* [Extracted data entries]:
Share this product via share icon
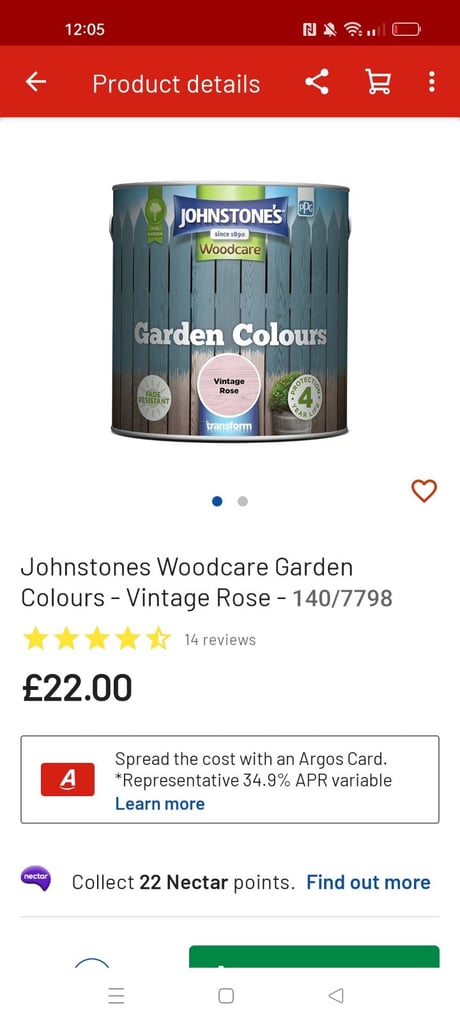tap(317, 82)
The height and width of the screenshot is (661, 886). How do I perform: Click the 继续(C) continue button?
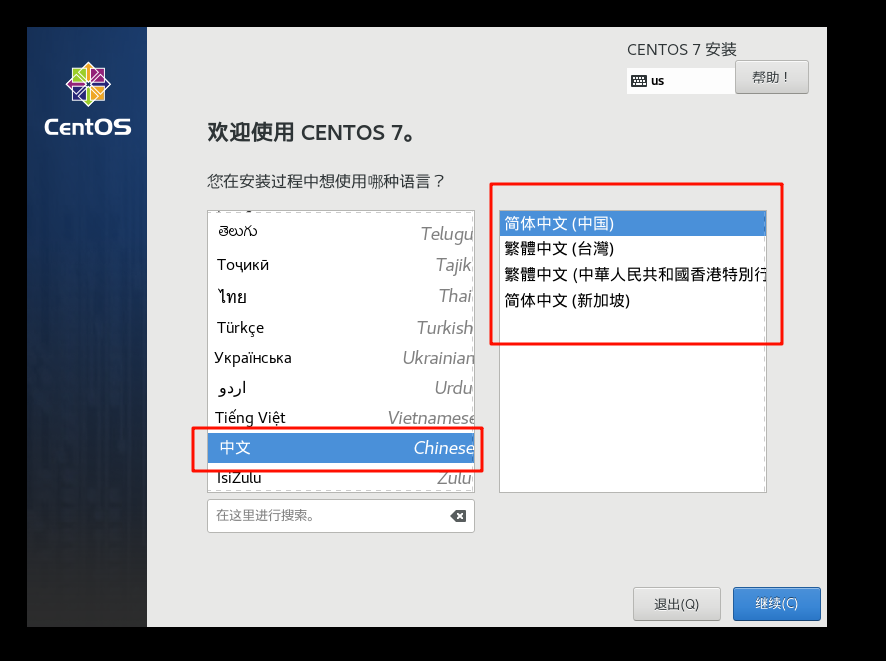pos(777,604)
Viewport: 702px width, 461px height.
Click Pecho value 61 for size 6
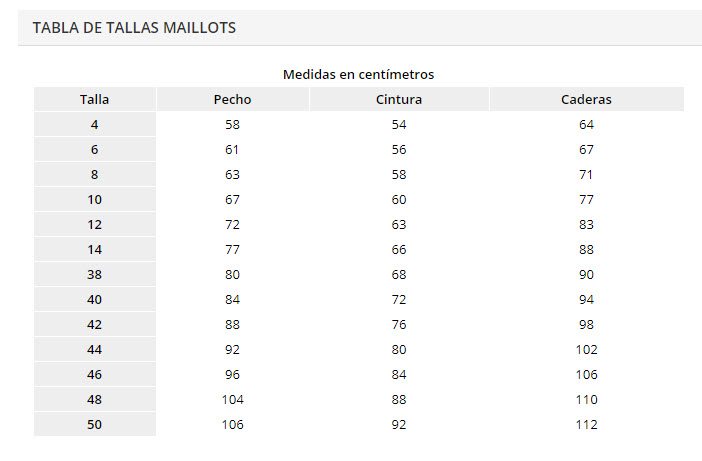pyautogui.click(x=232, y=149)
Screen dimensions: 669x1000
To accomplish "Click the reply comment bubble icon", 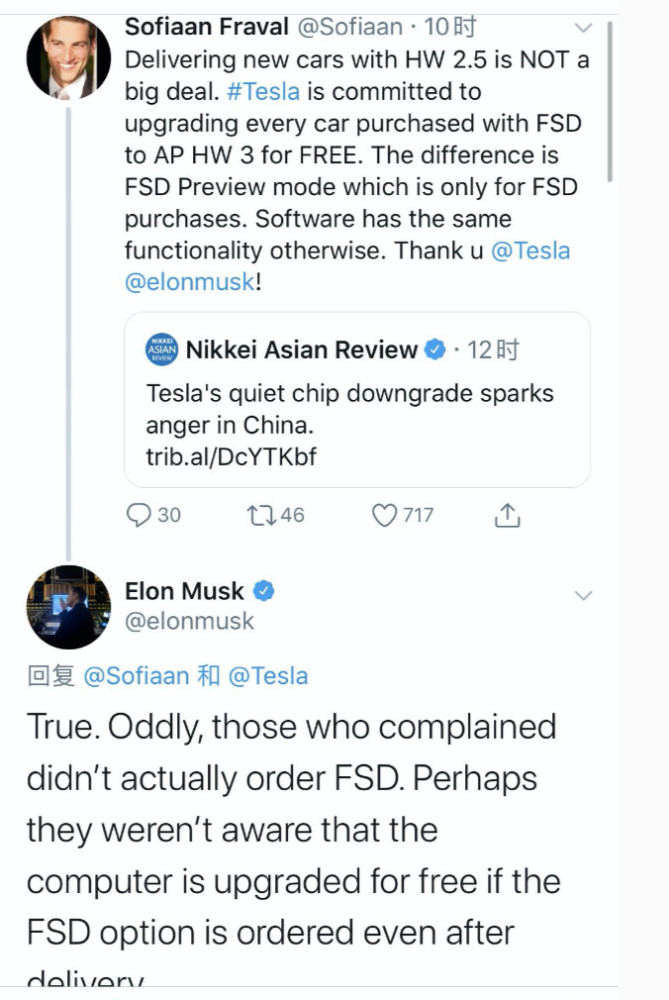I will coord(138,515).
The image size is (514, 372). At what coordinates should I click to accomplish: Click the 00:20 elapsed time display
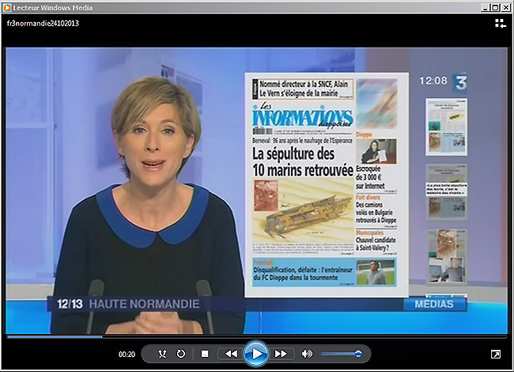(x=127, y=354)
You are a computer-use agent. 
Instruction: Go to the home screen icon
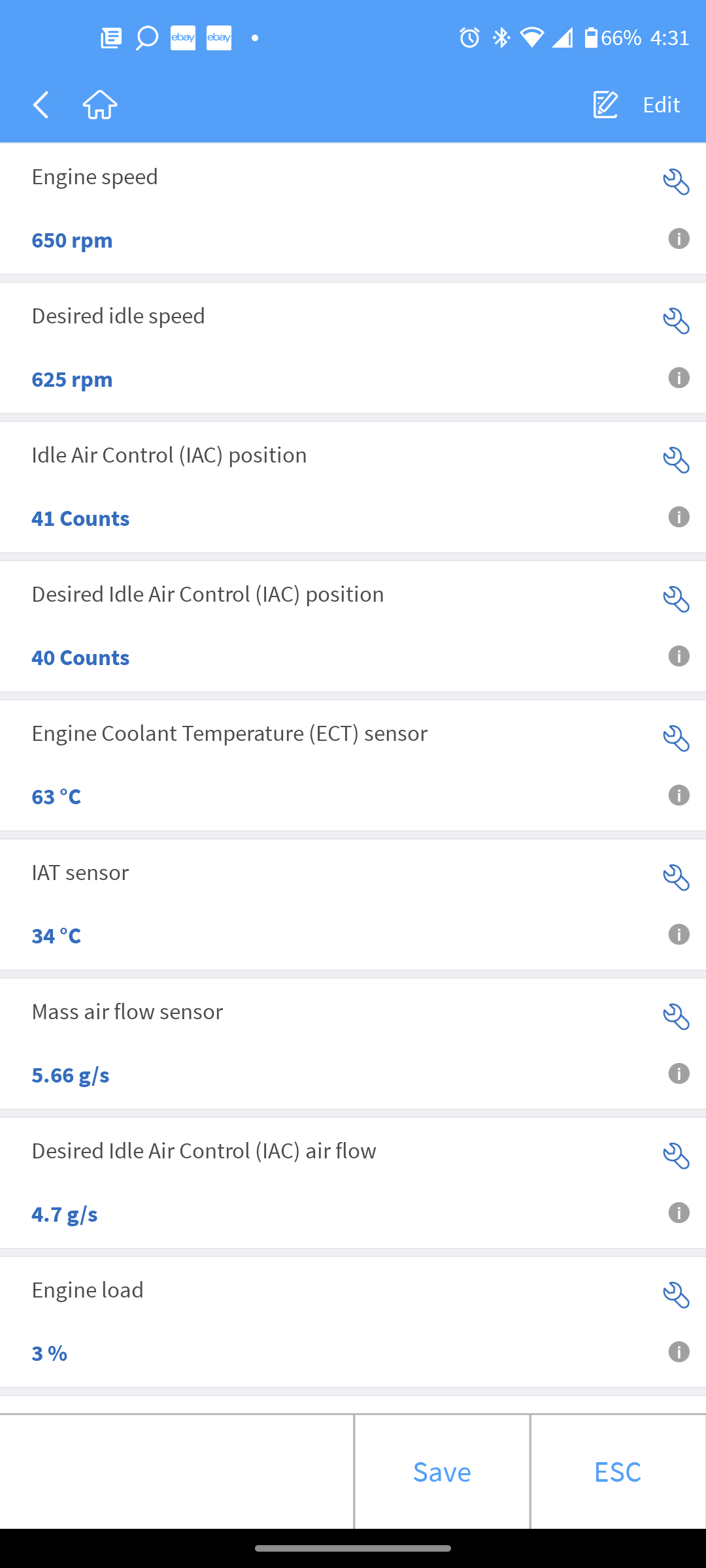pos(100,105)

* [REQUIREMENT]:
Copy the final portion of the records: every line from the one containing "The image size" through the last, word for word, without pictures.

* [ANSWER BOX]:
The image size is (514, 372). At what coordinates should I click to accomplish: Click the 00:20 elapsed time display
(x=127, y=354)
You are a computer-use agent. 
Instruction: Go to the home screen icon
pos(100,105)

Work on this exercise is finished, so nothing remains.